Dosen hukum pidana Sekolah Tinggi Hukum Indonesia (STHI) Jentera Anugerah Rizki Akbari kepada hukumonline mengatakan ancaman terhadap tindak pidana pencurian terbilang berat. Meskipun dendanya masih ringan yakni hanya Rp900, namun ancaman hukuman mencapai lima tahun mendekam di balik jeruji. Karena itu, saat di tingkat penyidikan, pelaku dapat dilakukan penahanan.

Baca Juga : Fenomena Pencurian Rumah Kosong Saat Mudik, Begini Ancaman Hukumannya

Pasal 362 KUHP yang menyebutkan, “Barang siapa mengambil suatu benda yang seluruhnya atau sebagian milik orang lain, dengan maksud untuk dimiliki secara melawan hukum, diancam karena pencurian, dengan pidana penjara paling lama 5 tahun atau denda paling banyak sembilan ratus rupiah".

Pasal  362 KUHP tersebut kerap digunakan penyidik kepolisian terhadap pelaku pencurian.
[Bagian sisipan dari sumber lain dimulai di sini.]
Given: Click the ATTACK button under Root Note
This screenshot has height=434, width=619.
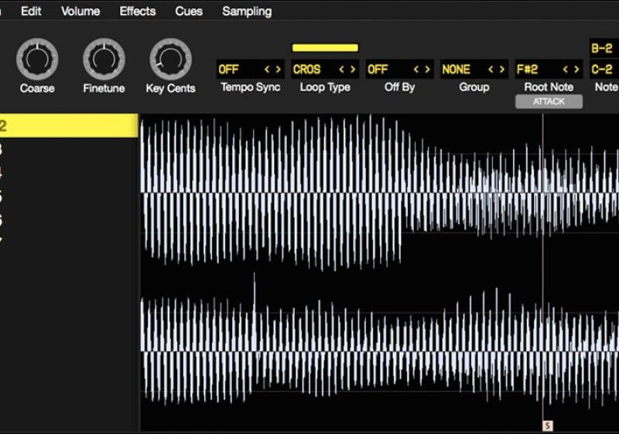Looking at the screenshot, I should click(x=549, y=102).
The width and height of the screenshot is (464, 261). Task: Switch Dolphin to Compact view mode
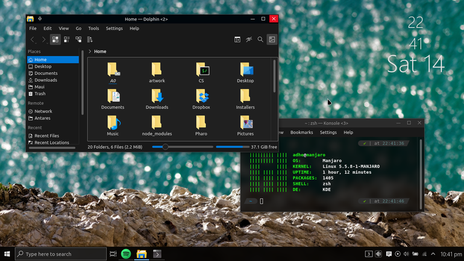point(67,39)
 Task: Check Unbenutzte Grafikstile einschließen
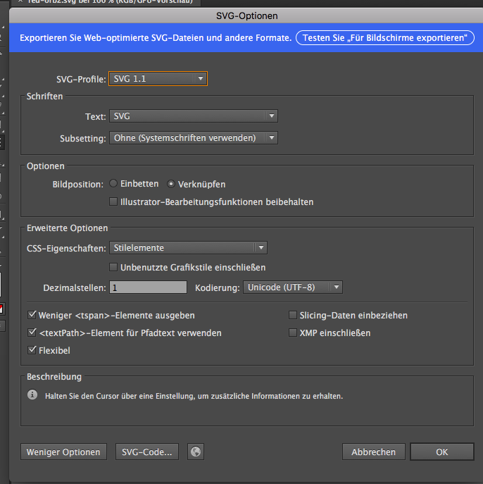[114, 268]

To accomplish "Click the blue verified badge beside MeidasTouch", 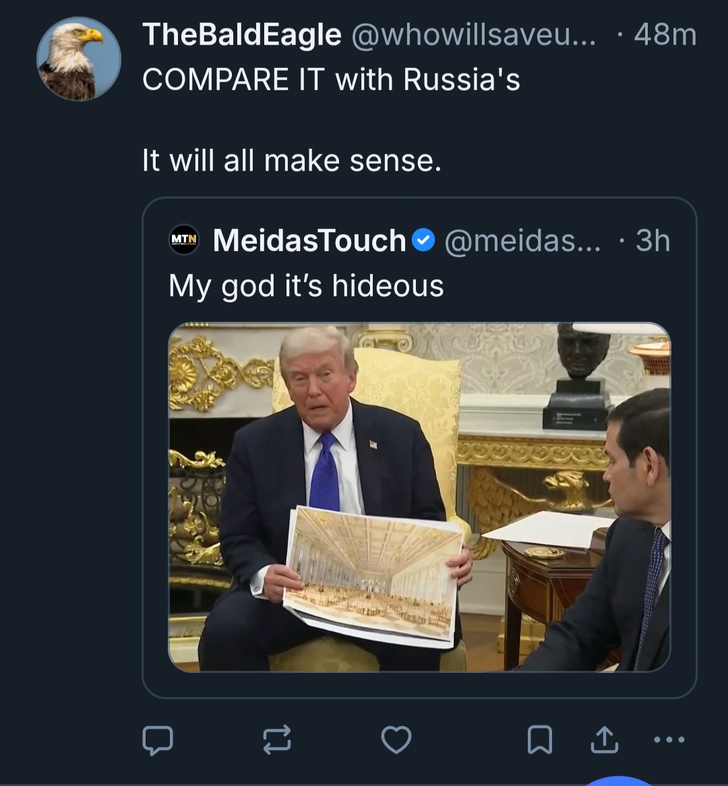I will click(x=423, y=240).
Sedangkan Pasal 363 dapat dikenakan terhadap pelaku bila dipandang terjadi pemberatan. Misalnya, Pasal 363 ayat (1) yakni pencurian dilakukan pada malam hari. Kemudian pencurian dilakukan oleh dua orang, dan pencurian dengan menjebol anak kunci, misalnya.

Penerapan pasal yang digunakan dalam menjerat orang yang diduga melakukan tindak pidana pencurian tidak menjadi subjektivitas penyidik. Namun lebih pada perbuatan tindak pidana dilakukannya seperti apa dan bagaimana. “Misalnya pencuri handphone dan mencuri di rumah itu beda,” ujarnya.